Kobuk Valley National Park
A 1.7-million-acre park in northwest Alaska, Kobuk Valley National Park occupies a broad valley where the middle section of the Kobuk River is encircled by the Baird and Waring mountain ranges. Located 75 miles east of Kotzebue, this semi-enclosed bowl protects several unique features and one of Alaska's true oddities; the Great Kobuk Sand Dunes.
The 25-square-mile Great Kobuk Sand Dunes, Little Kobuk Sand Dunes near Onion Portage and the Hunt River Dunes cover much of the southern Kobuk Valley and constitute the largest active sand dunes found in the Arctic. Formed by the grinding action of glaciers, these wind-sculpted dunes rise as high as 100 feet and are stabilized by the area's vegetation. The dunes, accessible by a strenuous hour-long hike along Kavet Creek from the Kobuk River, lie 40 miles above the Arctic Circle, yet summer temperatures there can soar to 100 degrees.
Kobuk Valley sits astride the transition zone between the boreal forest and the treeless Arctic tundra that extends westward to the Chukchi Sea. At its northern limit here the boreal forest is an open woodland of small trees in a mat of thick tundra. The Western Arctic caribou herd, the largest in Alaska at 490,000 animals, travels through the park during its migration from its calving grounds on the northern slopes of the Brooks Range to where the herd winters south of the range.

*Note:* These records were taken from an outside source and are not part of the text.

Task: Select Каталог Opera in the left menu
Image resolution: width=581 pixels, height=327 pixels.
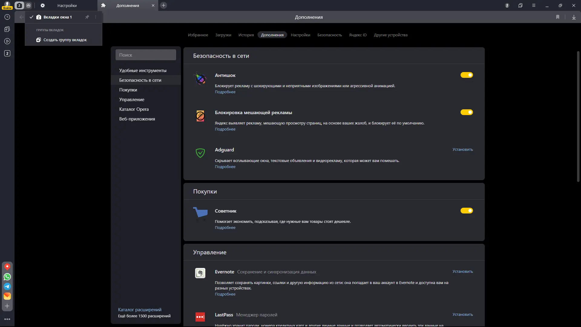Action: point(134,109)
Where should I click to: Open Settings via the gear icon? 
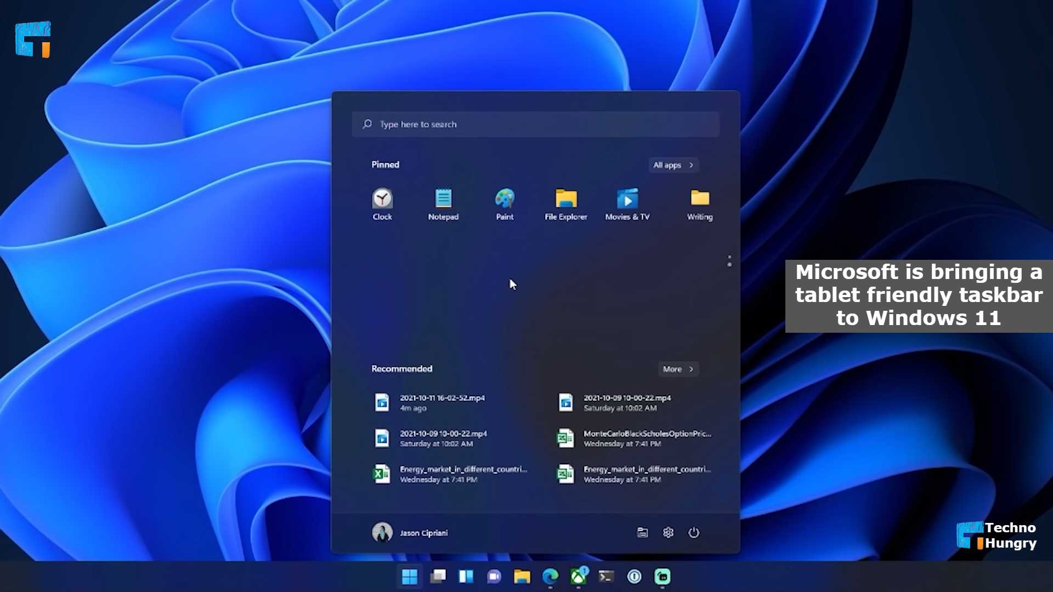click(x=668, y=532)
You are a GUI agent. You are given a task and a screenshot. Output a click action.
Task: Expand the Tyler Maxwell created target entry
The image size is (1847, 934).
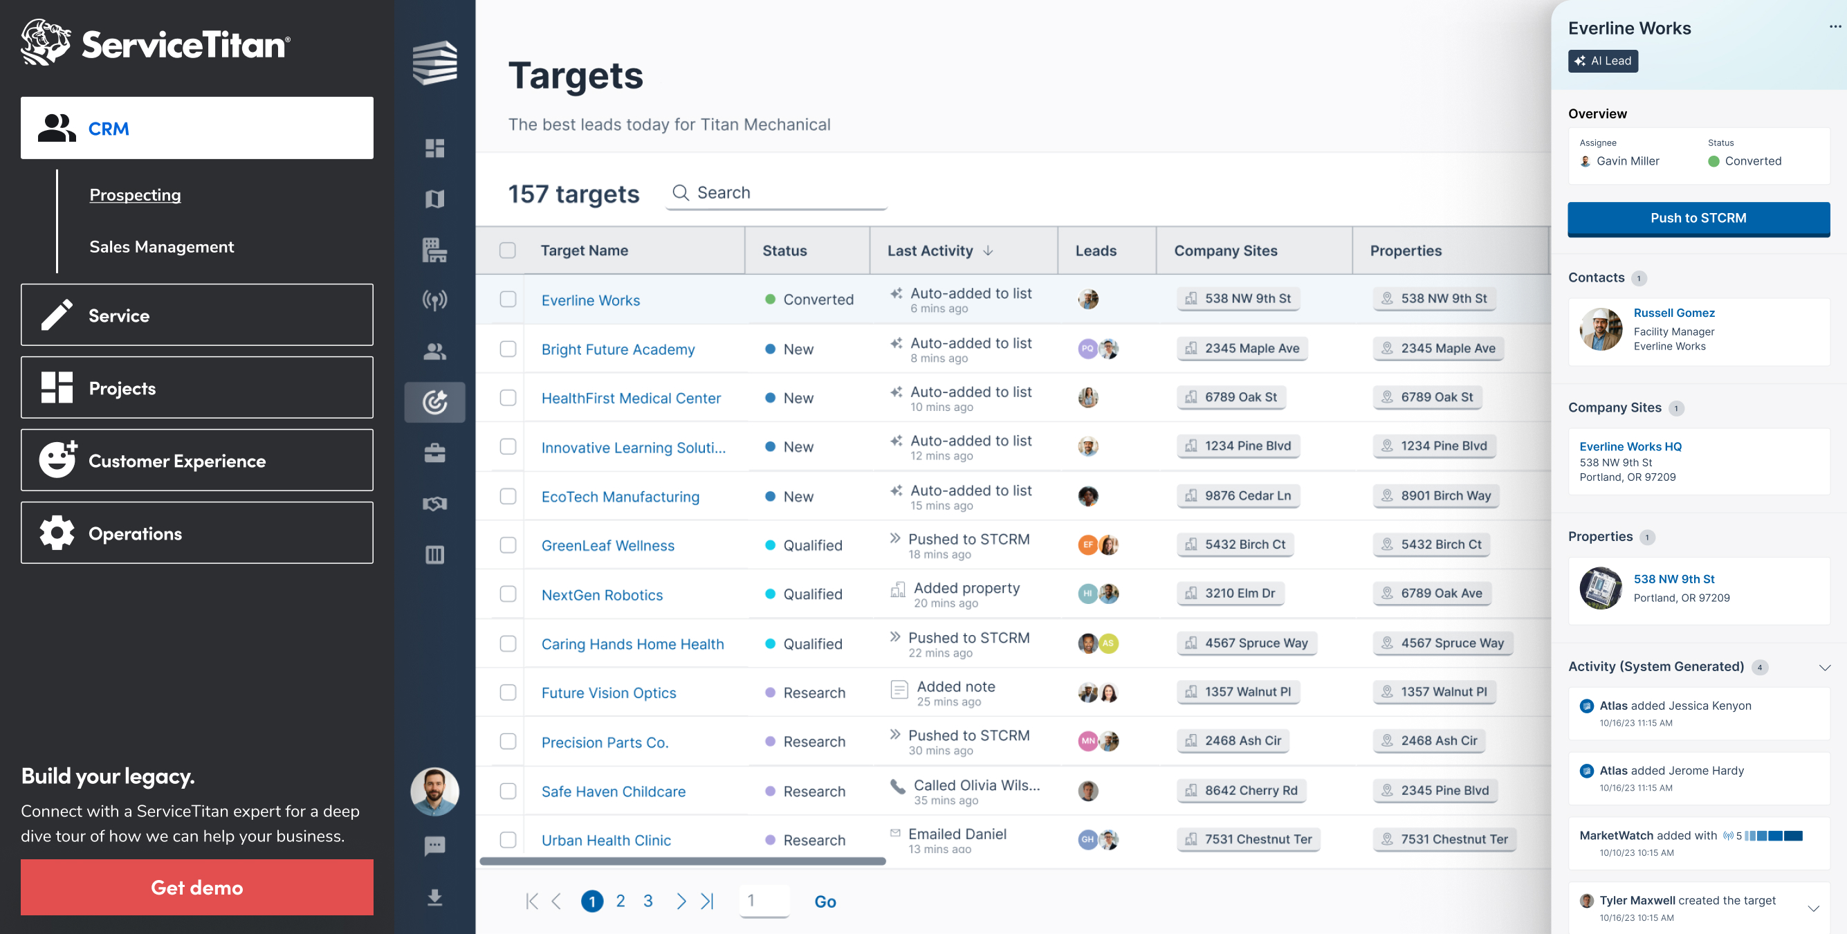pyautogui.click(x=1813, y=908)
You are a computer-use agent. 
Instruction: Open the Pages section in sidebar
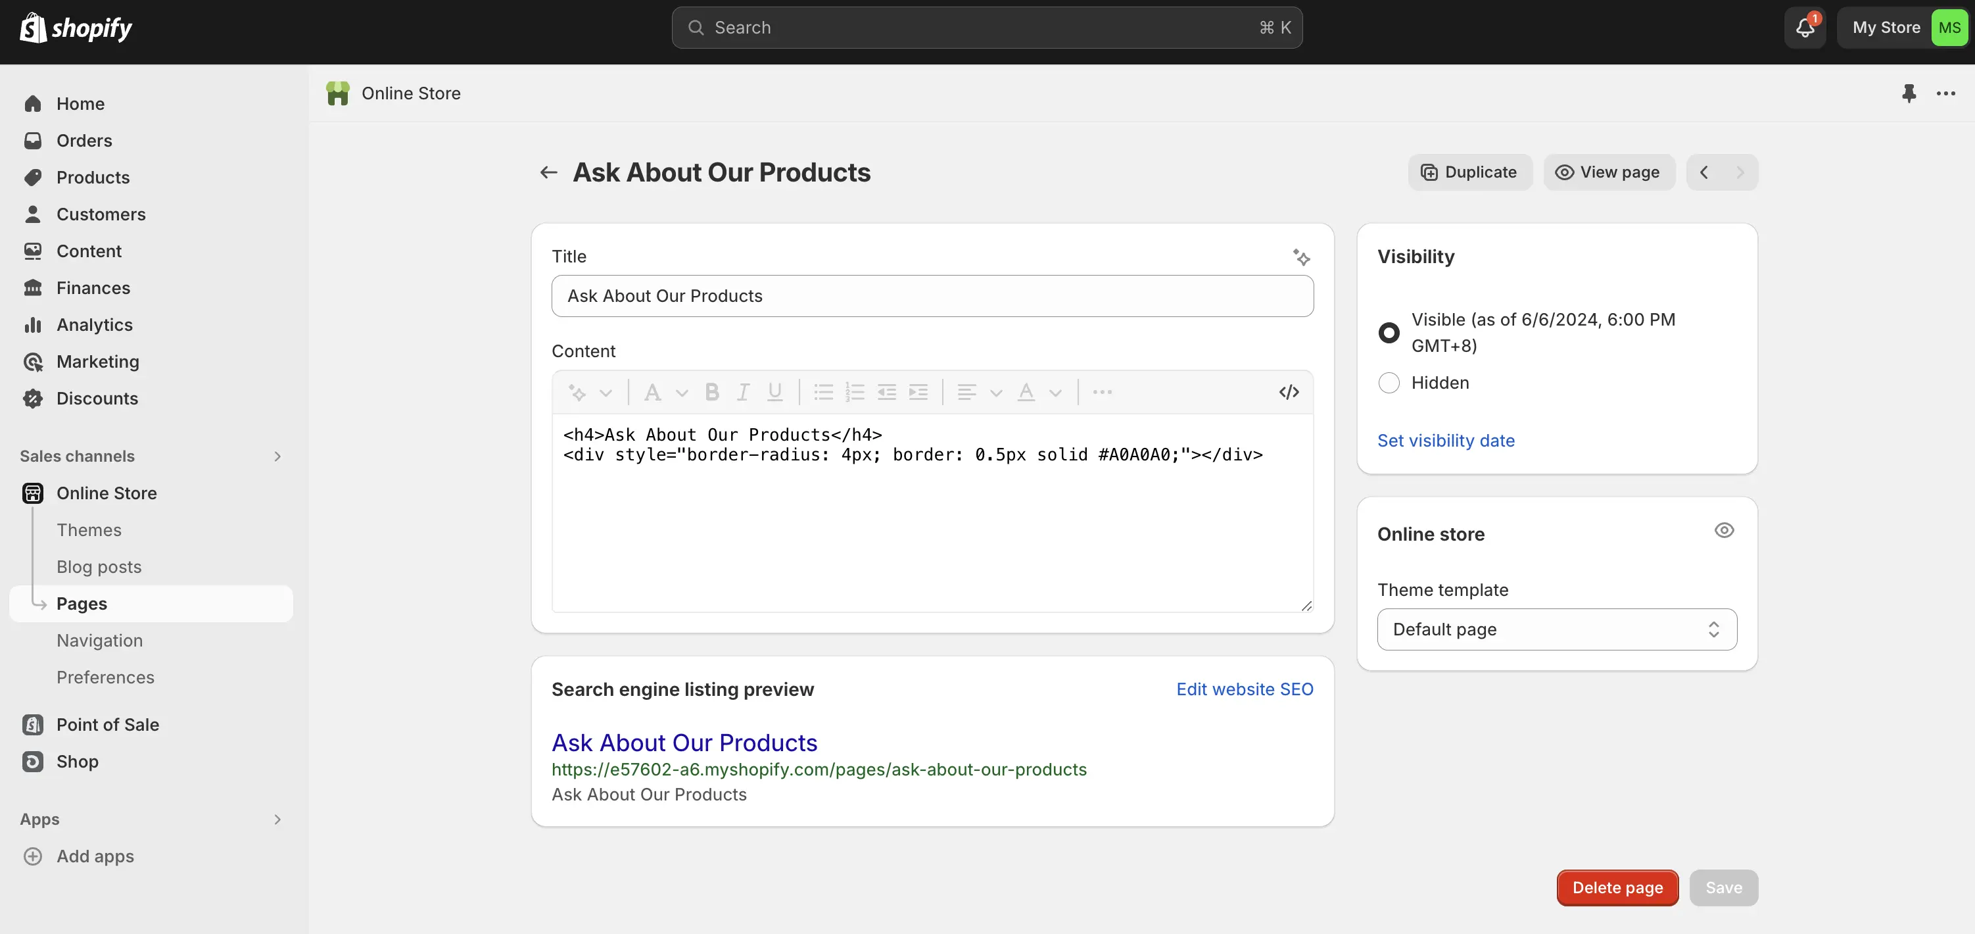[x=81, y=603]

A section of the Kobuk River also runs through the park. Its bluffs, some of which stand more than 150 feet high, hold permafrost ice wedges and Ice Age mammal fossils. The slow-moving Kobuk River offers extraordinary wilderness float trip opportunities through scenic boreal forests teeming with wildlife. Other activities include backpacking, fishing, dog sledding, hiking and boating.